CRESTED BUTTE — Hundreds of cyclists converged on Mount Crested Butte this weekend for the first Crested Butte Outerbike event. If you love mountain biking, this was the spot to be.
Formerly held in Moab, Utah, this Colorado-edition of the bike festival featured more than 1,200 demo bikes, lift-served trails, cross-country riding, happy hours, and of course, the enthusiasm of mountain bike fans from across the country.
“Yes, this is the first time the event has been held in Colorado,” said Andrew Sandstorm, public relations manager for the Gunnison-Crested Butte Tourism Association. “In fact, it is the first time that is has been in the central Rockies. In the past, the event has taken place in Moab and Whistler. We took it from Whistler!”
I can’t think of a better place to hold a bike festival in Colorado. Crested Butte already boasts some of the best singletrack and a bike-friendly community. Additionally, the area’s famed wildflowers were still ablaze, and riders got to take in the mountain splendor throughout the weekend.
I’ve been to my share of bike demos, but I was particularly impressed with the turnout and quality of the Crested Butte Outerbike. The event was smaller in size and number than its predecessors, but the level of riding did not disappoint. Brands that attended included Giant/Liv, Jamis, Yeti, Scott, Specialized, Rocky Mountain, Evil, Ibis, Pivot and Norco.
One of my few complaints, which was shared by some riders who had attended Outerbike festivals in the past, was that little transportation was provided to reach area rides, limiting most riders to the resort trails.
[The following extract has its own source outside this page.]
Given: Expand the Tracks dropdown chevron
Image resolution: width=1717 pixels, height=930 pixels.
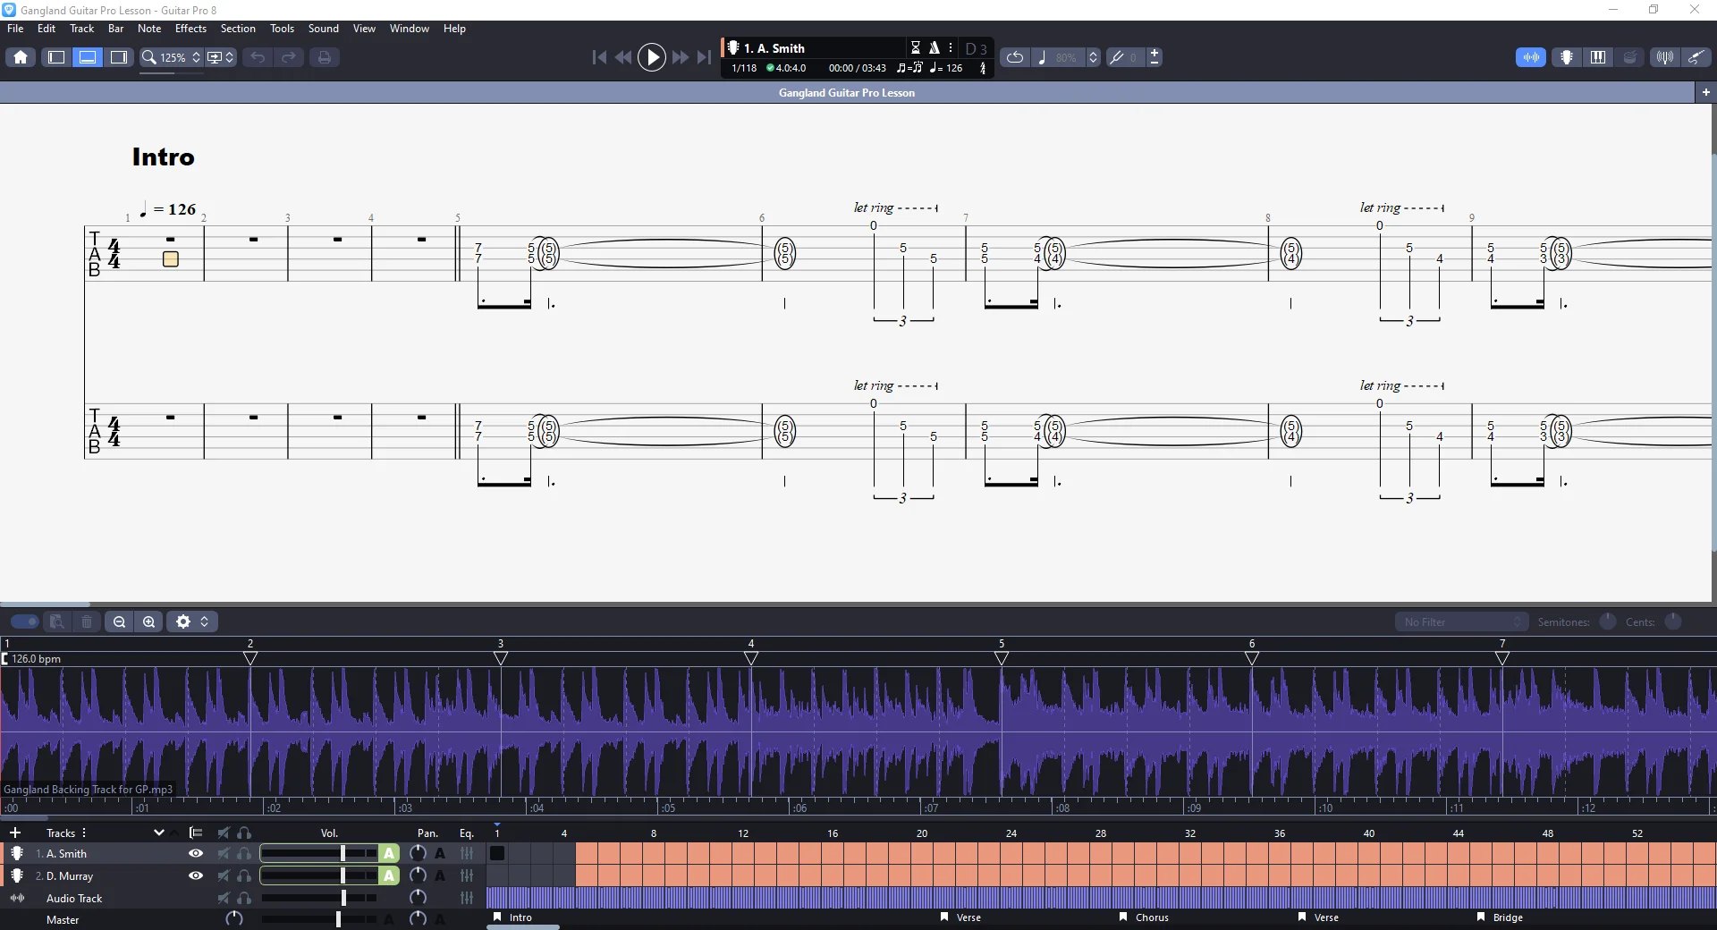Looking at the screenshot, I should [158, 833].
Bikes weren’t allowed in personal vehicles, and other than the bus, which runs from the center of town to the resort on a regular basis, many people didn’t have a way to reach popular trails such as Doctor Park or Strand Hill. Maybe next year.
Bikes that made a splash
Outerbike featured mostly 2017 models, although some brands brought samples of their 2018 fleet as well, offering prospective buyers a sneak peek at what will be in stores next year. A couple Colorado brands were very popular among riders, including Spot, a Golden-based company that recently released its new 27.5+ trail bike, the Mayhem. With its long lines, Living Link suspension and 130mm of travel, the Mayhem rode technical trails like bikes with much bigger forks. Spot’s reps were having a hard time keeping these bikes on the demo rack. My husband, after several laps on the resort’s techier trails, announced the Mayhem as his favorite ride of the day.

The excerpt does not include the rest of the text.